Russia - Migration



During 1979–88, Russia gained 1,747,040 people through net migration from other Soviet republics. Germany took in 156,299 former Soviet Germans in 1991. As of May, 1996, there were still 75,000 internally displaced persons from the Chernobyl accident in 1986. Following the military conflicts in Chechnya of 1994, 220,000 people fled to the neighboring republics of Daghestan, Ingushetia, and North Ossetia.
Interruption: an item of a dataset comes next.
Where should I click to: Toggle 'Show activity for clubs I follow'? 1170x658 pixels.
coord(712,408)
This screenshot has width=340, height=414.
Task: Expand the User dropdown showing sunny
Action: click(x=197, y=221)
Between 1989–95, 169,000 Russians returned from Azerbaijan, and 296,000 returned from Kyrgystan. Between 1991–95, 50,000 Russians returned from Belarus; 614,000 returned from Kazakstan; and 300,000 from Tajikistan. In 1991 400,000 returned from Uzbekistan, and 100,000 returned from Turkmenistan from 1993–95. As of May, 1996, there were an estimated 250,000 trafficked migrants from Asia (mainly from China and Sri Lanka) waiting for traffickers to arrange their travel to the United States from Russia. As of 1999, there were 400 refugees, 10,000 asylum-seekers, 173,000 internally displaced people (mainly from Chechnya and Ingushetia), and an estimated 3.5 to 4 million forced migrants. In 1999 the net migration rate was 2.05 migrants per 1,000 population.